DIRECTIONS: Counting only lines that contain the string "image", how many are there in the data? Say the number alone.

GIVEN DATA:
[Start of section]

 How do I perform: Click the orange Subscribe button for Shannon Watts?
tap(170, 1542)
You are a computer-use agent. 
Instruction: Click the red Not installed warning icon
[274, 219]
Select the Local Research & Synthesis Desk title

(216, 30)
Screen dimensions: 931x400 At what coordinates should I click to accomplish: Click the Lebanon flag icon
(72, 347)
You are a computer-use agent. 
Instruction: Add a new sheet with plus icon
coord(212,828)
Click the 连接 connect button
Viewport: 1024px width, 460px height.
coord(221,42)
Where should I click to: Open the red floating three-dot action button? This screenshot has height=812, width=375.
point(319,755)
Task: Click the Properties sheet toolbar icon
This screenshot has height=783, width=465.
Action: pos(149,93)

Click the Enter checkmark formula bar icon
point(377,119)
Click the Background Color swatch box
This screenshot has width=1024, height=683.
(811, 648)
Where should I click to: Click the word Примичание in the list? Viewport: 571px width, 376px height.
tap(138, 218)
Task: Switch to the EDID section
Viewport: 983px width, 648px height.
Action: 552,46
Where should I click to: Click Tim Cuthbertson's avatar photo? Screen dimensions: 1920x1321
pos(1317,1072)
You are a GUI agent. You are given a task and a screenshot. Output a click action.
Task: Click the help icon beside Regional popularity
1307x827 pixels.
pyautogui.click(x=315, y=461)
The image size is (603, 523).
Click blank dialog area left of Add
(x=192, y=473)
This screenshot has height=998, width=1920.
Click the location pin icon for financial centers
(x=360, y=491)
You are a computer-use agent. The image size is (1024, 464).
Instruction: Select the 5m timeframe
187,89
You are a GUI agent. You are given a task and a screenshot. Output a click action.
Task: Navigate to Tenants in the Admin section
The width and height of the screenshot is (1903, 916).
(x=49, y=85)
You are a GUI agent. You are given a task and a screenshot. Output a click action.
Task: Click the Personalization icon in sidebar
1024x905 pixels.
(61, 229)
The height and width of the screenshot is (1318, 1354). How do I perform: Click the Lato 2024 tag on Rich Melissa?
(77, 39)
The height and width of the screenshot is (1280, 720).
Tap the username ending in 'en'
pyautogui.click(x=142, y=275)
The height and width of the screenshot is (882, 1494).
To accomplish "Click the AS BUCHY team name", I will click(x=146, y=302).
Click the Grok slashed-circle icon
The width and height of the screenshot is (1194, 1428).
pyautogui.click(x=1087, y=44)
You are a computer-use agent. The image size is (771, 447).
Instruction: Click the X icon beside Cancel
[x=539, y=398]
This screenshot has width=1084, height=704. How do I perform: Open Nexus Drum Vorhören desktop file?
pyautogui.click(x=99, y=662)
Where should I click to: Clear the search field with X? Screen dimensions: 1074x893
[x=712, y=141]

[End of section]

EXERCISE OUTPUT: 3